• Text to read
------------------------------------------------------------

I think without testing that the following SQL command can do that SELECT SUM(CASE WHEN STATE = 1 THEN 1 ELSE 0 END) /SUM(CASE WHEN STATE IN (1,2) THEN 1 ELSE 0 END) as PERCENTAGE FROM TABLE_A or the following SELECT S1 / (S1 + S2) as S1_PERCENTAGE FROM ( SELECT SUM(CASE WHEN STATE = 1 THEN 1 ELSE 0 END) as S1 ,SUM(CASE WHEN STATE = 2 THEN 1 ELSE 0 END) as S2 FROM TABLE_A ) or the following SELECT S1 / T as S1_PERCENTAGE FROM ( SELECT SUM(CASE WHEN STATE = 1 THEN 1 ELSE 0 END) as S1 ,SUM(CASE WHEN STATE IN (1,2) THEN 1 ELSE 0 END) as T FROM TABLE_A ) you have the choice for performance or readability !

------------------------------------------------------------

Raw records
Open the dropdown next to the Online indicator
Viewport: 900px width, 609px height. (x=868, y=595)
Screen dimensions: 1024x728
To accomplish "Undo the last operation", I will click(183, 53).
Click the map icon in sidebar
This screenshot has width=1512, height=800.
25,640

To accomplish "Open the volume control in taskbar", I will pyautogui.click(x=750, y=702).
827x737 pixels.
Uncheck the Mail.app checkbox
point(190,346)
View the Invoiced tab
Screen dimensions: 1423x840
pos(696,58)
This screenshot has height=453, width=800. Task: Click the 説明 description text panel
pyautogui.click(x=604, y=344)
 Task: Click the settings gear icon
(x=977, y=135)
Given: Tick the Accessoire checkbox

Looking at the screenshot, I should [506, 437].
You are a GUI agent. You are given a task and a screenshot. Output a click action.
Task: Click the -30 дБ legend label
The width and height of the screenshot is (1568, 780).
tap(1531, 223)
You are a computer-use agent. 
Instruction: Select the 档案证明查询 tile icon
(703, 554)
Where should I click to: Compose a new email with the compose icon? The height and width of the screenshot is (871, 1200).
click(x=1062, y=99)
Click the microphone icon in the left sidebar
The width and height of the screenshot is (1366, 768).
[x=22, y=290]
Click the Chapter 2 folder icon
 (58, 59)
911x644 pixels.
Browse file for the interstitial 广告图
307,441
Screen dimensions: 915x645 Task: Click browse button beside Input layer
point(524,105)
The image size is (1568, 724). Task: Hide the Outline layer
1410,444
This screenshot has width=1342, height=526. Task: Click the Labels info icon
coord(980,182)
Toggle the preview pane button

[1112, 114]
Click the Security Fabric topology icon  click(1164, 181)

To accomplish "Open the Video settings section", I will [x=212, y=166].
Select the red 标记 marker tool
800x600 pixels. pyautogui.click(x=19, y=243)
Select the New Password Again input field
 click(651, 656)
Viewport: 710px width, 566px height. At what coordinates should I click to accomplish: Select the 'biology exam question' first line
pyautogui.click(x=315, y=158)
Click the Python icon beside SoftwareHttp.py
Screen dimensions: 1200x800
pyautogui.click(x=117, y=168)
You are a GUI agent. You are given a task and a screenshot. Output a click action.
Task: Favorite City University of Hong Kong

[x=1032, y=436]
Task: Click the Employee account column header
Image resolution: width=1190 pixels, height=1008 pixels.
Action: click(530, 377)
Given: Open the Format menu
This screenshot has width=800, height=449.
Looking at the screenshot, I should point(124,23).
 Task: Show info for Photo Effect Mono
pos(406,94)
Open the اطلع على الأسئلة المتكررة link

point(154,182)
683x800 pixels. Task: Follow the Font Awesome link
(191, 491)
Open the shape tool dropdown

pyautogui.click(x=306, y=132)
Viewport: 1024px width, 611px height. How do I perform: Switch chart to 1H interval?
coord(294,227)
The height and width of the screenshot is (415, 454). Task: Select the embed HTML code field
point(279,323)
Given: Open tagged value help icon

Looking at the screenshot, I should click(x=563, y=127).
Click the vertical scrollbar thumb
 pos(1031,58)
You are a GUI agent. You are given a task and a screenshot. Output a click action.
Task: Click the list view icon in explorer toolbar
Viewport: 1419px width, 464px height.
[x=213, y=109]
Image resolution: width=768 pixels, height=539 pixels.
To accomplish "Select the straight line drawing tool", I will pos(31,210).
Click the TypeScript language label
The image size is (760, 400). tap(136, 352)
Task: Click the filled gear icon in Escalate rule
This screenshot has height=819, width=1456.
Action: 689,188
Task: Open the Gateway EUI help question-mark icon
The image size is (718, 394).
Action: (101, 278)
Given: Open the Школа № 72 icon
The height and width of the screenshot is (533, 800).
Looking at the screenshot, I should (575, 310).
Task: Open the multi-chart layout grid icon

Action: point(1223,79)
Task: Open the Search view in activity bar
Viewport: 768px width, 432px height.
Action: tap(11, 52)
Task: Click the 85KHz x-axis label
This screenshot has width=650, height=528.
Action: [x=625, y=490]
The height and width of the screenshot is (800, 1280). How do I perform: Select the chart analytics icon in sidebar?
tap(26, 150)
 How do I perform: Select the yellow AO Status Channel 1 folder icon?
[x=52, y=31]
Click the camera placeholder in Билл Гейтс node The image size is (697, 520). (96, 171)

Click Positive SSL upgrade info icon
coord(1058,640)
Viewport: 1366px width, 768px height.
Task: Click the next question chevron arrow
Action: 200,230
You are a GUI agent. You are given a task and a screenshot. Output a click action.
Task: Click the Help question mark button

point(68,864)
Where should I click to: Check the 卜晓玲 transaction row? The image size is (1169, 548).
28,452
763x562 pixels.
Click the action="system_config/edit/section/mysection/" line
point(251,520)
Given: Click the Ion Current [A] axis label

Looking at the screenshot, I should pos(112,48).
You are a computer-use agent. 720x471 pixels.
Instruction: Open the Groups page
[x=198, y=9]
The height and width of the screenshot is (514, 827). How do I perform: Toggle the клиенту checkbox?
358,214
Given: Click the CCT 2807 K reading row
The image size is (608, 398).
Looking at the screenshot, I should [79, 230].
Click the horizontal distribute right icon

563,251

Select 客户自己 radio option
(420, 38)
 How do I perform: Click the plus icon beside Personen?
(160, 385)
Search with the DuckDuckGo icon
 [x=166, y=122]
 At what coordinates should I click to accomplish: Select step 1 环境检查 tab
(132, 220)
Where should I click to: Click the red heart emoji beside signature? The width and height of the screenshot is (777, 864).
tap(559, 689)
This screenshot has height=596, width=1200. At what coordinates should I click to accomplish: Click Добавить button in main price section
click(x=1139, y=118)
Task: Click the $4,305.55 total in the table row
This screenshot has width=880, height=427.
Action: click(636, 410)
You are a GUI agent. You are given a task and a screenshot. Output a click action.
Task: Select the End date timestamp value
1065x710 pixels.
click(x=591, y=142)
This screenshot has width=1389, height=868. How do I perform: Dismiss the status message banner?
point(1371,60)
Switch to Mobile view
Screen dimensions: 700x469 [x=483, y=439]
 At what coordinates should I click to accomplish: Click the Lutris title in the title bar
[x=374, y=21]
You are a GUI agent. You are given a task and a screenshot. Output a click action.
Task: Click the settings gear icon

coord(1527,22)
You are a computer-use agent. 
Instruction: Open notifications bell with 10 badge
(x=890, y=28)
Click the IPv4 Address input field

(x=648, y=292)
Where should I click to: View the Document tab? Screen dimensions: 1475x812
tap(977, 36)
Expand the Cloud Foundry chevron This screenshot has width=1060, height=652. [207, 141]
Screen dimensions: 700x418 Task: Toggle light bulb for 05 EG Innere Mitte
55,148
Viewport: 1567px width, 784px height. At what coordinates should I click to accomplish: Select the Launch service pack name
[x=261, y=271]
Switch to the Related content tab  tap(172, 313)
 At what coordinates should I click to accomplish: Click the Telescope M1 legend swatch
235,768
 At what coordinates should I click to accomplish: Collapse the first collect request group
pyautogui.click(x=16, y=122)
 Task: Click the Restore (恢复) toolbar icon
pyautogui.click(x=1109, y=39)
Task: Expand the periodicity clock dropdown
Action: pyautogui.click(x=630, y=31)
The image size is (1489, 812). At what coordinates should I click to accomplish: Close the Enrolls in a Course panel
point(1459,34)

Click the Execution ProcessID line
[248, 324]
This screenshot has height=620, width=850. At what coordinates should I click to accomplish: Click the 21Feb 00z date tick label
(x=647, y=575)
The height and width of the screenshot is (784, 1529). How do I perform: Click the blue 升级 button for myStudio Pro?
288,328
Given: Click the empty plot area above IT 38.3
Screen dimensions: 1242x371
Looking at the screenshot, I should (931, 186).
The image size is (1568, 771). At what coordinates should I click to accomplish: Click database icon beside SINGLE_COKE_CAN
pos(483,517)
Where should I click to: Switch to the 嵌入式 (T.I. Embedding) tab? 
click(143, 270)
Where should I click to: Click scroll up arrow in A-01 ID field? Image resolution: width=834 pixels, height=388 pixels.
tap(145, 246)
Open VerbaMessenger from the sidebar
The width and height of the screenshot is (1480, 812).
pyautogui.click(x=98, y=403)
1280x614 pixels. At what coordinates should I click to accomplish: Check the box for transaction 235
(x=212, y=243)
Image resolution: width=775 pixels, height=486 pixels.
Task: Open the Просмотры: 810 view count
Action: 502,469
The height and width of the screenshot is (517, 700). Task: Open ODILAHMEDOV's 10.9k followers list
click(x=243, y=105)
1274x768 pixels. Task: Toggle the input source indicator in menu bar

------------------------------------------------------------

• Tasks
1. In the SQL answer, what alias does the first query give to its computed column?
2. Copy out the listing verbatim, from its first line through the line containing "(x=977, y=135)", inclusive.

• Task-by-task results
1. PERCENTAGE

2.
Open the dropdown next to the Online indicator
Viewport: 900px width, 609px height. (x=868, y=595)
Screen dimensions: 1024x728
To accomplish "Undo the last operation", I will click(183, 53).
Click the map icon in sidebar
This screenshot has width=1512, height=800.
25,640

To accomplish "Open the volume control in taskbar", I will pyautogui.click(x=750, y=702).
827x737 pixels.
Uncheck the Mail.app checkbox
point(190,346)
View the Invoiced tab
Screen dimensions: 1423x840
pos(696,58)
This screenshot has height=453, width=800. Task: Click the 説明 description text panel
pyautogui.click(x=604, y=344)
 Task: Click the settings gear icon
(x=977, y=135)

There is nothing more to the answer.